* Begin DOCUMENT SECTION *

The Sengo ruins (千居遺跡, Sengo iseki) is an archaeological site containing the ruins of an early through mid-Jōmon period settlement located in the Kamijo neighborhood of the city of Fujinomiya, Shizuoka in the Tōkai region of Japan. The site was designated a National Historic Site of Japan in 1975.

==Overview==
Sengo site is located at the southeastern foot of Mount Fuji at an altitude of 398 meters along a ridge extending north-to-south. It was discovered before World War II, but was only excavated from the 1970s. The site was found to contain the foundations of twenty pit dwellings arranged in a ring surrounding a 50-meter diameter central plaza. Each pit dwelling was from three to 7.3 meters in diameter, with some of the foundations overlapping, indicating that some buildings had been rebuilt over time. Numerous Jōmon pottery shards were also recovered from the site. The entire site was covered in a layer of ash from the eruptions of Mount Fuji approximately 4000 years ago. Stone circles are placed both within and outside the central plaza. However, early reports of a large stone circle made from piled river stones were later refuted when the monument was found to be an Edo period structure associated with the Fuji cult.

The site is located a short distance from the "Oishiji-mae" bus stop on the Fujikyu Shizuoka Bus from Fujinomiya Station on the JR East Minobu Line.

* End DOCUMENT SECTION *
* Begin MATERIAL PROVIDED *

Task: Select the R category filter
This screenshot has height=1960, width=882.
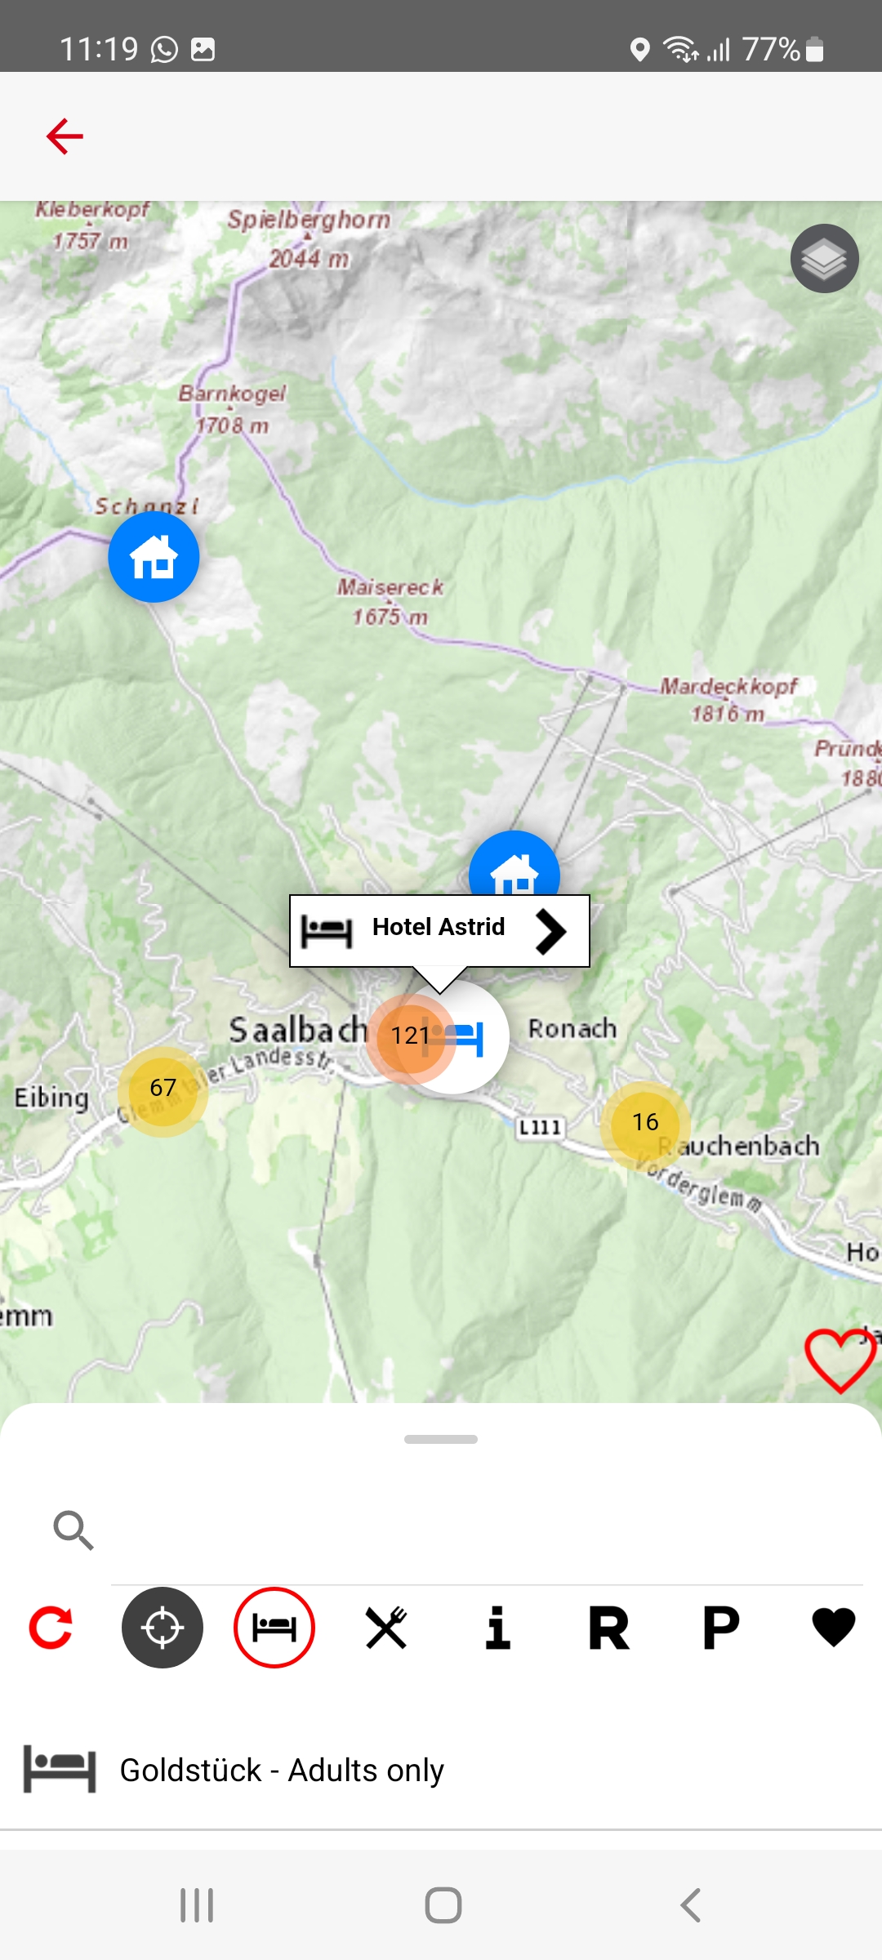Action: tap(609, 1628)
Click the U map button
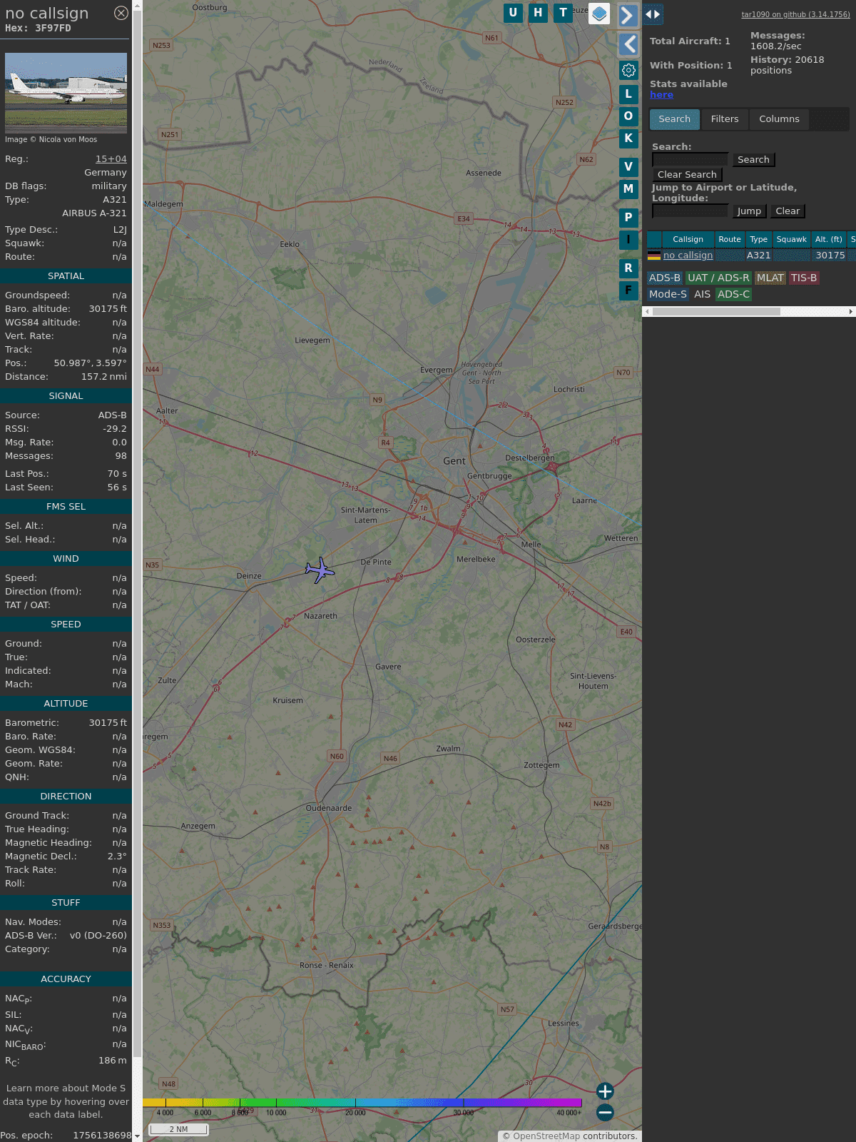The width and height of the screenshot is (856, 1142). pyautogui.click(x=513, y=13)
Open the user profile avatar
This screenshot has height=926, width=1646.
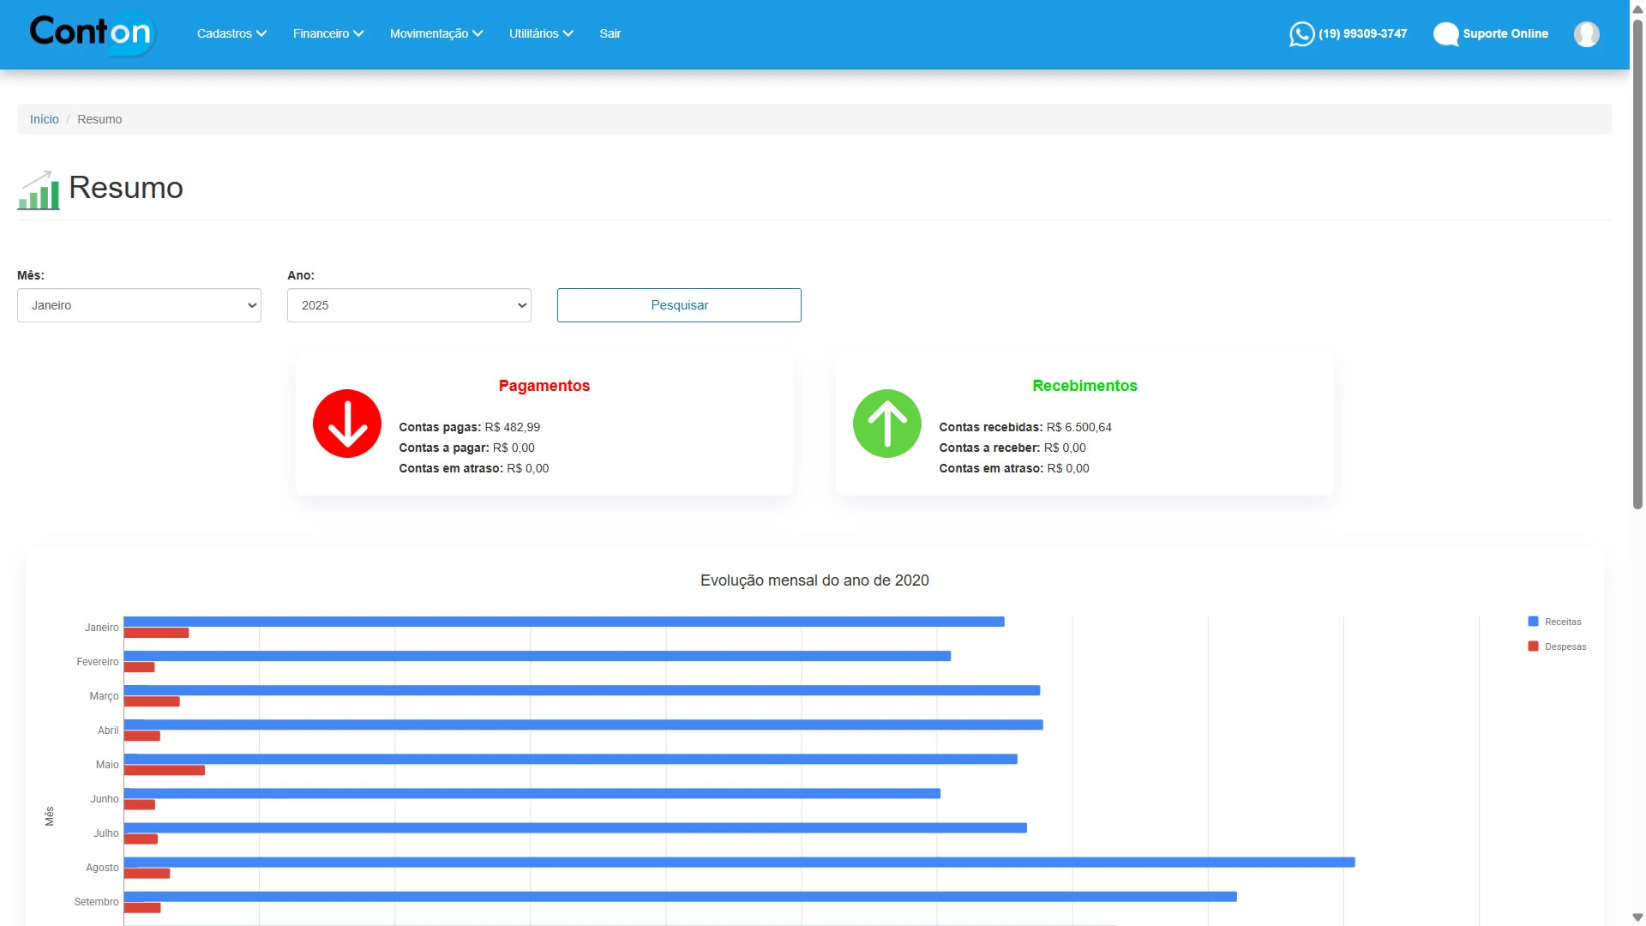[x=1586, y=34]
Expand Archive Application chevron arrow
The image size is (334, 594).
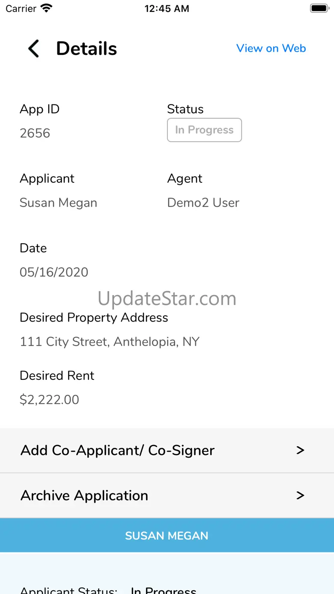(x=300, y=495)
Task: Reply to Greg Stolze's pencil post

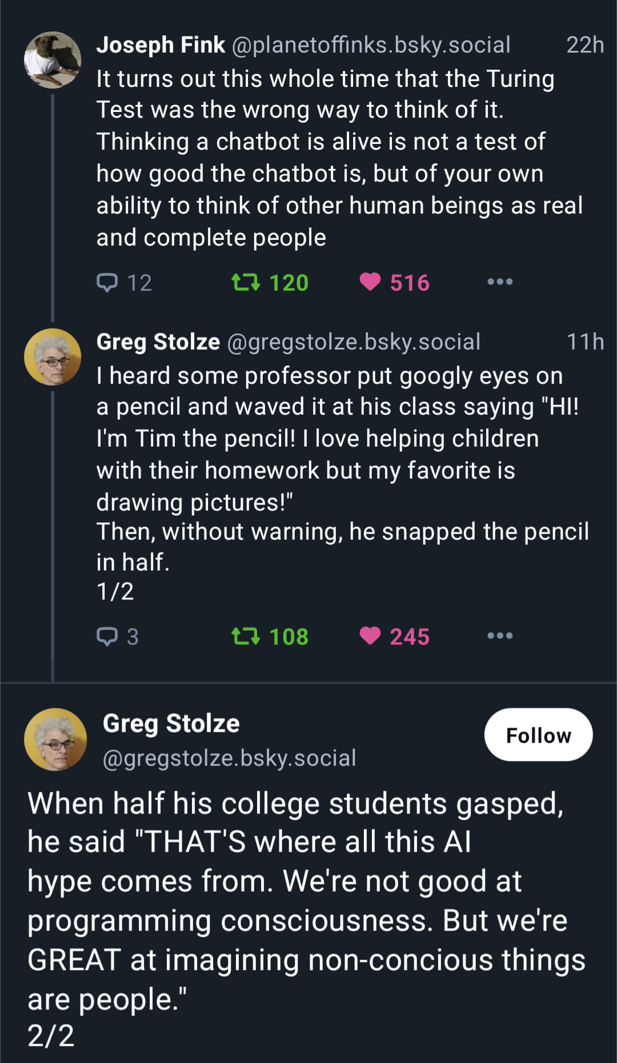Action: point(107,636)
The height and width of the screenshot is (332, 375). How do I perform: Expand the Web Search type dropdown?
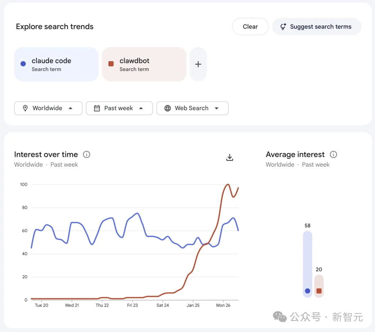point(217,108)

* End MATERIAL PROVIDED *

| TO-DO LIST |
**1.** Quote the Sengo ruins passage from "The Sengo ruins" to "Japan in 1975.".
**2.** According to the Sengo ruins passage, why is it thought that some buildings at the site were rebuilt over time?
Rely only on the Sengo ruins passage for what comes next.

| WRITTEN ANSWERS |
**1.**
The Sengo ruins (千居遺跡, Sengo iseki) is an archaeological site containing the ruins of an early through mid-Jōmon period settlement located in the Kamijo neighborhood of the city of Fujinomiya, Shizuoka in the Tōkai region of Japan. The site was designated a National Historic Site of Japan in 1975.

**2.** Some of the pit dwelling foundations overlap, which indicates that certain buildings were rebuilt over time.